§ **WHAT IS EXPECTED**: Please repeat each line below exactly, with no images in the copy.

§ **RECORDS SUPPLIED**:
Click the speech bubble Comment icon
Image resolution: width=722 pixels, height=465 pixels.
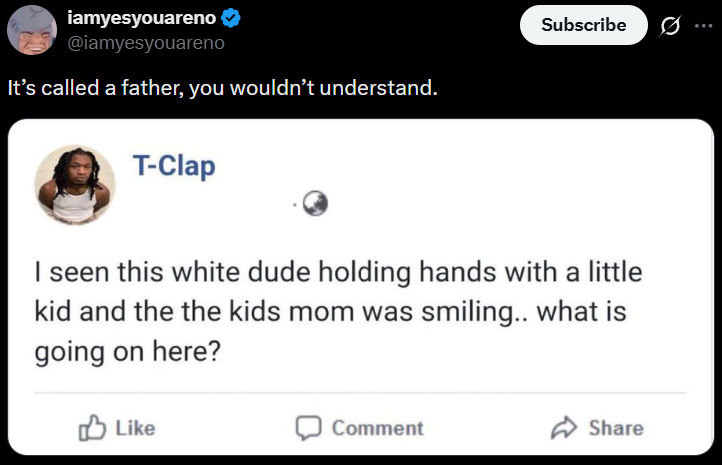pyautogui.click(x=309, y=428)
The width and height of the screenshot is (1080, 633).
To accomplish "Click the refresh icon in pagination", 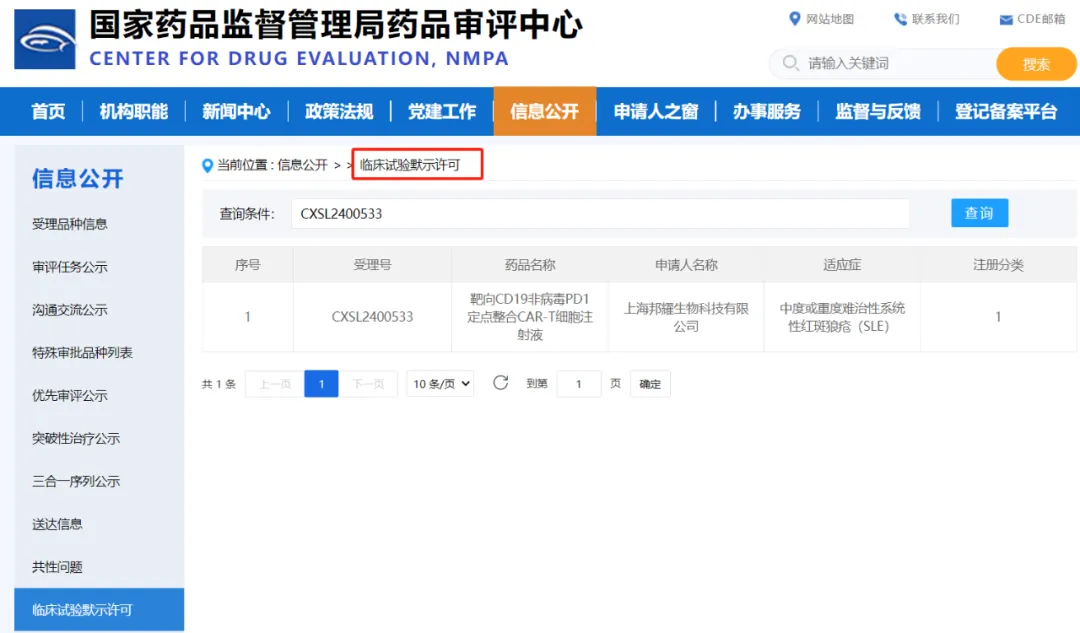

§ **RESPONSE AREA**:
Click the speech bubble Comment icon
Image resolution: width=722 pixels, height=465 pixels.
pyautogui.click(x=309, y=428)
The width and height of the screenshot is (1080, 633).
To accomplish "Click the refresh icon in pagination", 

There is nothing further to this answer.